[Stored data entries]
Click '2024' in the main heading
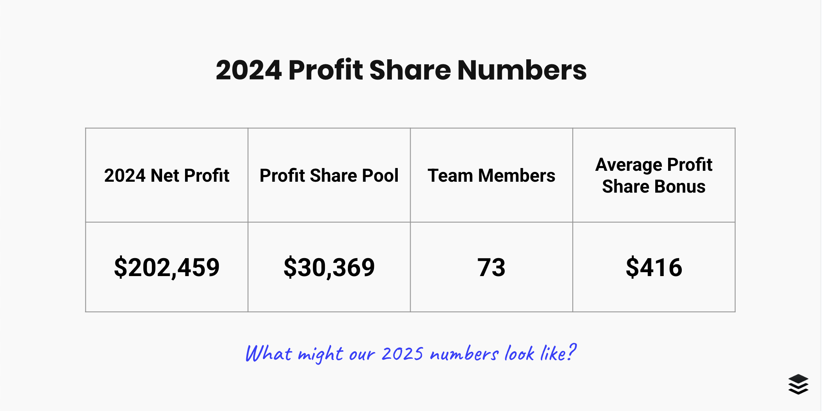The width and height of the screenshot is (822, 411). pyautogui.click(x=249, y=70)
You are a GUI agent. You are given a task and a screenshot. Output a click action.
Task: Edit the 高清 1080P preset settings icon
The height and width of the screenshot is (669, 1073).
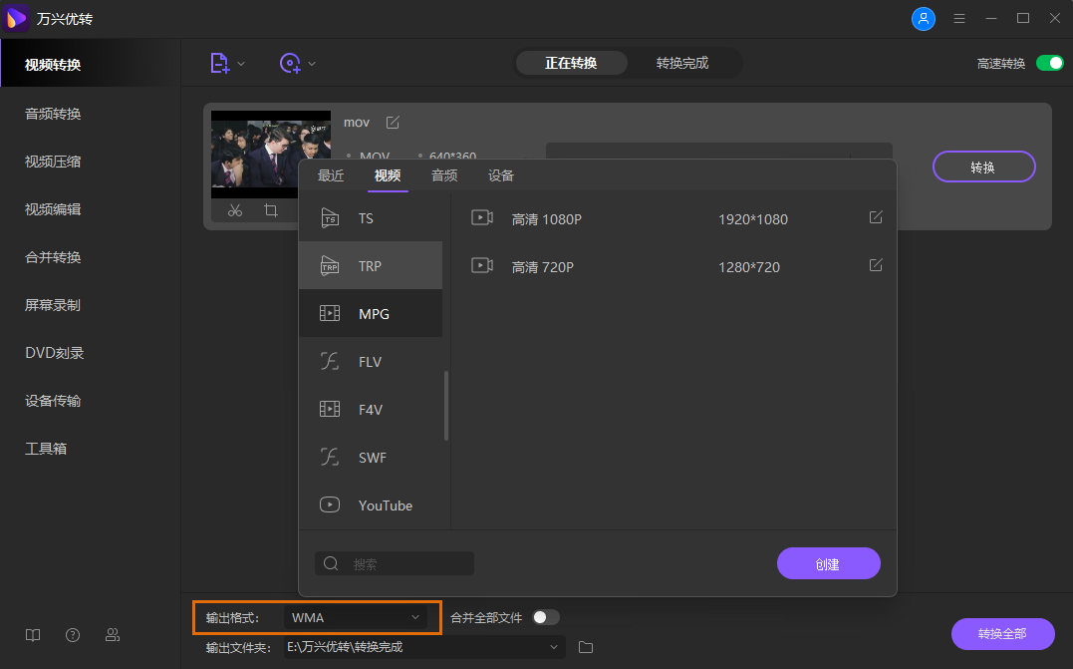[876, 217]
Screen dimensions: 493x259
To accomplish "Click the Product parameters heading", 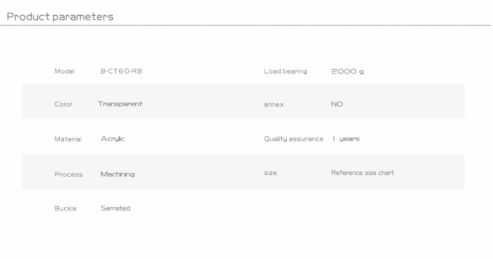I will click(x=60, y=17).
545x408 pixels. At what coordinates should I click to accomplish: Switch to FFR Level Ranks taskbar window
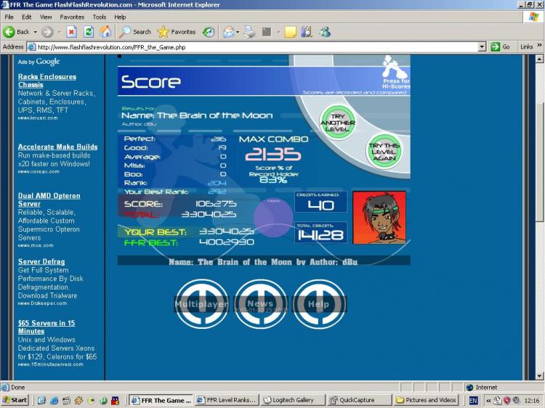[x=226, y=400]
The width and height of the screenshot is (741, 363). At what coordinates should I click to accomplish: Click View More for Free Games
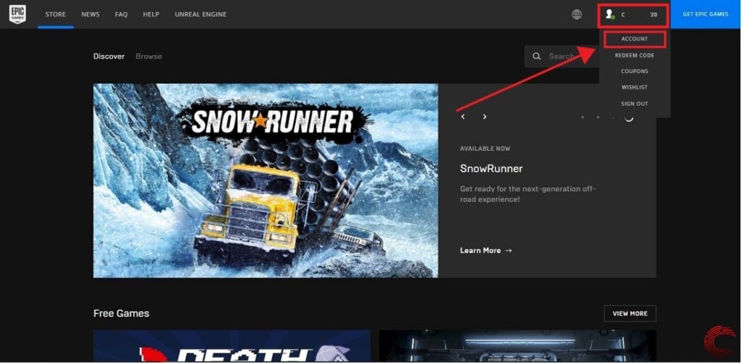[630, 314]
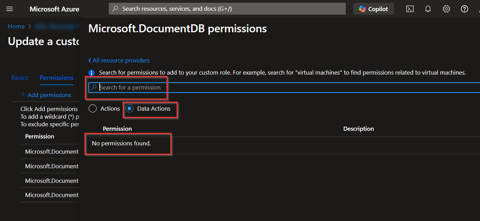Select the Data Actions radio button

click(x=129, y=109)
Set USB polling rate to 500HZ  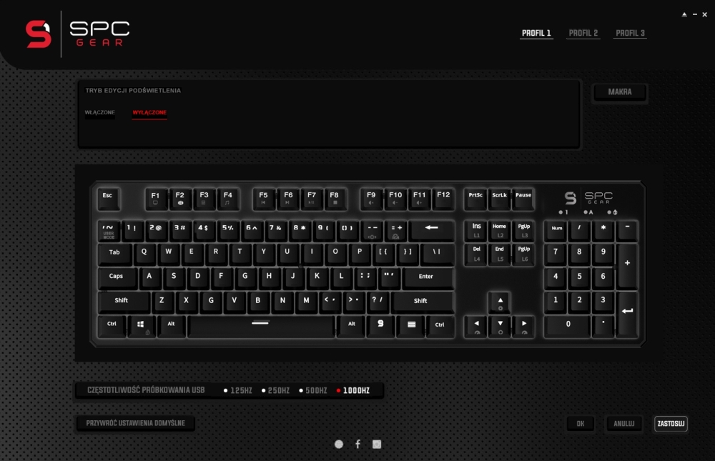[313, 391]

Your objective.
Return only the lines running from the top of the data to the line that holds "Screen dimensions: 493x259". Include both of those lines, but skip the pictures.

Answer section.
Click '2024' in the main heading
The width and height of the screenshot is (822, 411). pyautogui.click(x=249, y=70)
You are a GUI agent. You are given a task and a screenshot. Output a click action.
Task: Edit the 高清 1080P preset settings icon
The height and width of the screenshot is (669, 1073).
[876, 217]
Screen dimensions: 493x259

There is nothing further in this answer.